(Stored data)
★ ★ ★ ★ ★
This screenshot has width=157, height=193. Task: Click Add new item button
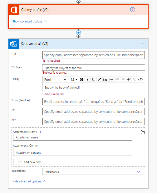tap(30, 162)
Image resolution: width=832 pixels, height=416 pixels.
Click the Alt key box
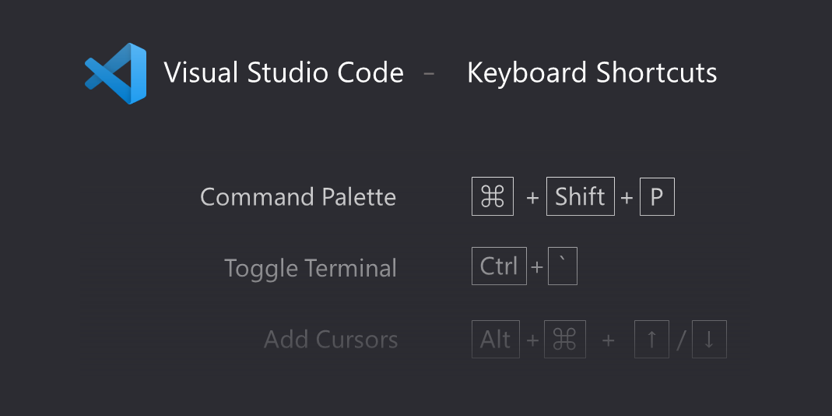[x=496, y=340]
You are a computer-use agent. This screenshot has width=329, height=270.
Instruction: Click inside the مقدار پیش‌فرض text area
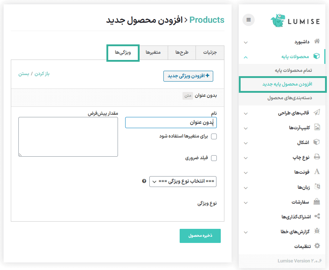[x=68, y=136]
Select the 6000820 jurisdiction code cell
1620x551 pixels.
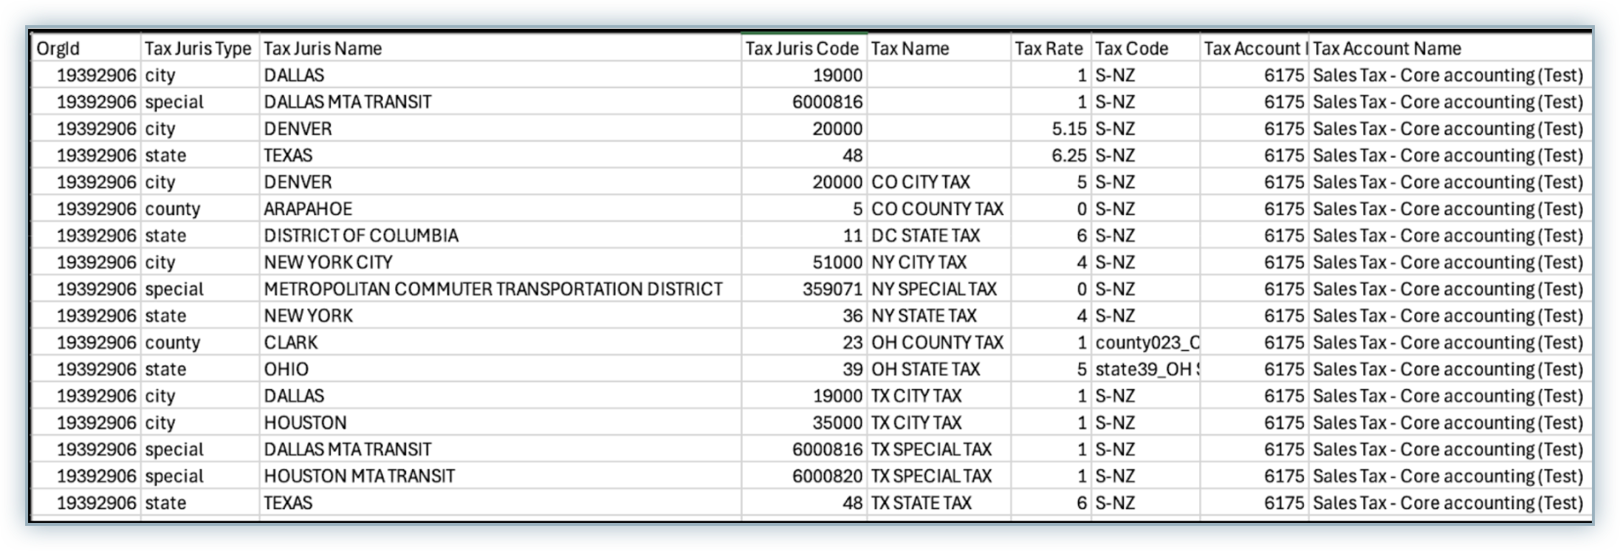[804, 476]
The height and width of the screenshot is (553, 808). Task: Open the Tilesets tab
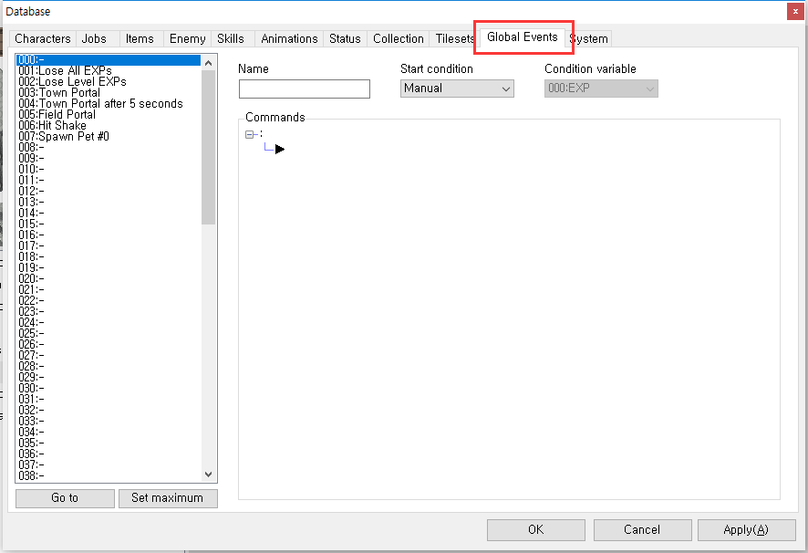(x=454, y=38)
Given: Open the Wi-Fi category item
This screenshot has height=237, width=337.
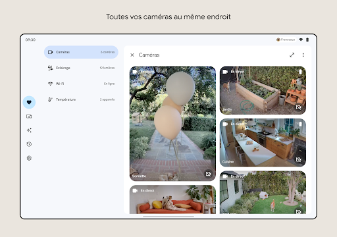Looking at the screenshot, I should pyautogui.click(x=81, y=84).
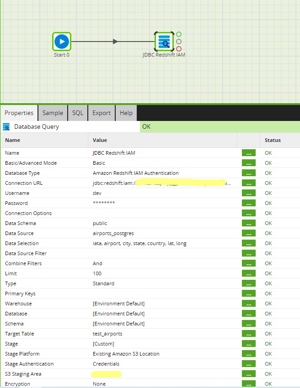Image resolution: width=300 pixels, height=388 pixels.
Task: Click the Database Query icon in the header
Action: pyautogui.click(x=6, y=127)
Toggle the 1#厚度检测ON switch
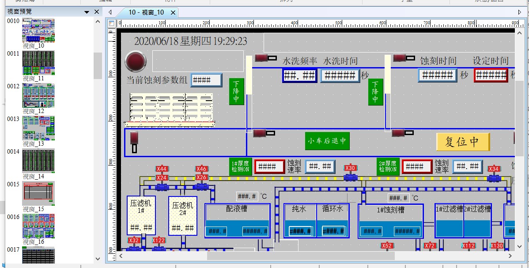The width and height of the screenshot is (529, 268). pyautogui.click(x=240, y=166)
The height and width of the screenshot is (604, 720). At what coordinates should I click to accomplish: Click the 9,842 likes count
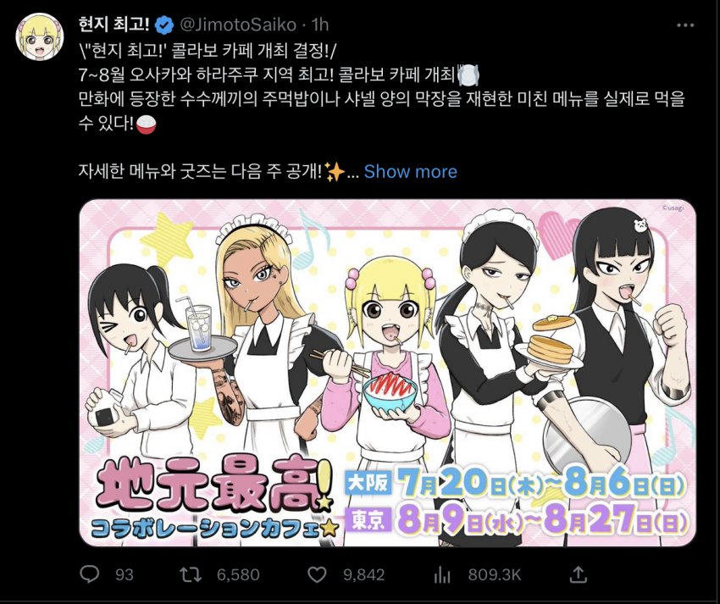click(363, 574)
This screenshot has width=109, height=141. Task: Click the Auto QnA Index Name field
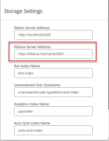point(53,130)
★ ★ ★ ★ ★
[Work instructions]:
Write the lines above out again exactly, excluding every picture.

[Answer area]:
This screenshot has width=157, height=193. Task: Click Add new item button
tap(30, 162)
Image resolution: width=832 pixels, height=416 pixels.
Click the Alt key box
[x=496, y=340]
You are a computer-use agent. This screenshot has width=329, height=270.
Instruction: Click inside the مقدار پیش‌فرض text area
[x=68, y=136]
Select the 6000820 jurisdiction code cell
1620x551 pixels.
[804, 476]
The height and width of the screenshot is (553, 808). Task: Open the Tilesets tab
(x=454, y=38)
Given: Open the Wi-Fi category item
This screenshot has height=237, width=337.
Looking at the screenshot, I should pyautogui.click(x=81, y=84).
Image resolution: width=300 pixels, height=388 pixels.
Task: Click the Database Query icon in the header
Action: pyautogui.click(x=6, y=127)
Toggle the 1#厚度检测ON switch
The width and height of the screenshot is (529, 268). pyautogui.click(x=240, y=166)
The height and width of the screenshot is (604, 720). At what coordinates should I click to accomplish: Click the 9,842 likes count
click(363, 574)
This screenshot has width=109, height=141. Task: Click the Auto QnA Index Name field
point(53,130)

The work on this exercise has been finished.